— Start —

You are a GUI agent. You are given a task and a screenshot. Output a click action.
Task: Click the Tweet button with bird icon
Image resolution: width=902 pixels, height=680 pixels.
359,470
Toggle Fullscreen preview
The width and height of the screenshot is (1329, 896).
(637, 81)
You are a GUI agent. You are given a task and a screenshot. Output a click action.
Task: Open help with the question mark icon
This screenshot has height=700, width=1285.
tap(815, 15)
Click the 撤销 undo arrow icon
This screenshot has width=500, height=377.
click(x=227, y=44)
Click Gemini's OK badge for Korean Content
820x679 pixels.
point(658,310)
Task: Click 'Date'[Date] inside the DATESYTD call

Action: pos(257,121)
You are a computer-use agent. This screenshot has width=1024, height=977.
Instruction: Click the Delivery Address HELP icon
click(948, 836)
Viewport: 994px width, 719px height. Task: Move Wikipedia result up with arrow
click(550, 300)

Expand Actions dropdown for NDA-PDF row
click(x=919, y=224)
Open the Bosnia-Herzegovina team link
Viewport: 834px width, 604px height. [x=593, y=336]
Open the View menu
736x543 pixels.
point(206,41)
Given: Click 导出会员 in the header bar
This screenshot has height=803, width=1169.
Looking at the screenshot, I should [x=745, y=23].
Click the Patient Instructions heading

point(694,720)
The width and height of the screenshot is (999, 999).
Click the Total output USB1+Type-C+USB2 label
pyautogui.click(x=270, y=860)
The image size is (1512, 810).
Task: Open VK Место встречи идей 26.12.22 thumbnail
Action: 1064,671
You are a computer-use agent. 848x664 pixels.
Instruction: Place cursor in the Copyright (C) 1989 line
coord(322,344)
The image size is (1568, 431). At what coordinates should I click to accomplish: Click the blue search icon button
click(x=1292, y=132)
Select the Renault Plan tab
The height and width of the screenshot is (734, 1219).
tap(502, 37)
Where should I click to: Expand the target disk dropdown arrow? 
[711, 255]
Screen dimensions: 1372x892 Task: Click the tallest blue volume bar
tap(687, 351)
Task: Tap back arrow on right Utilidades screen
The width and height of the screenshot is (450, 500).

— End —

* **Task brief**
Rewrite all the rows above, swapping "GUI agent" for "interface agent" wherever it appears and leaving everything else unchanged.

* **Full response**
You are a interface agent. You are given a task and a screenshot. Output a click action.
Task: Click the Tweet button with bird icon
Image resolution: width=902 pixels, height=680 pixels.
359,470
Toggle Fullscreen preview
The width and height of the screenshot is (1329, 896).
(637, 81)
You are a interface agent. You are given a task and a screenshot. Output a click action.
Task: Open help with the question mark icon
This screenshot has height=700, width=1285.
tap(815, 15)
Click the 撤销 undo arrow icon
This screenshot has width=500, height=377.
click(x=227, y=44)
Click Gemini's OK badge for Korean Content
820x679 pixels.
point(658,310)
Task: Click 'Date'[Date] inside the DATESYTD call

Action: pos(257,121)
You are a computer-use agent. This screenshot has width=1024, height=977.
Instruction: Click the Delivery Address HELP icon
click(948, 836)
Viewport: 994px width, 719px height. Task: Move Wikipedia result up with arrow
click(550, 300)

Expand Actions dropdown for NDA-PDF row
click(x=919, y=224)
Open the Bosnia-Herzegovina team link
Viewport: 834px width, 604px height. [x=593, y=336]
Open the View menu
736x543 pixels.
point(206,41)
Given: Click 导出会员 in the header bar
This screenshot has height=803, width=1169.
Looking at the screenshot, I should [x=745, y=23].
Click the Patient Instructions heading

point(694,720)
The width and height of the screenshot is (999, 999).
Click the Total output USB1+Type-C+USB2 label
pyautogui.click(x=270, y=860)
The image size is (1512, 810).
Task: Open VK Место встречи идей 26.12.22 thumbnail
Action: 1064,671
You are a computer-use agent. 848x664 pixels.
Instruction: Place cursor in the Copyright (C) 1989 line
coord(322,344)
The image size is (1568, 431). At what coordinates should I click to accomplish: Click the blue search icon button
click(x=1292, y=132)
Select the Renault Plan tab
The height and width of the screenshot is (734, 1219).
tap(502, 37)
Where should I click to: Expand the target disk dropdown arrow? 
[711, 255]
Screen dimensions: 1372x892 Task: Click the tallest blue volume bar
tap(687, 351)
Task: Tap back arrow on right Utilidades screen
The width and height of the screenshot is (450, 500).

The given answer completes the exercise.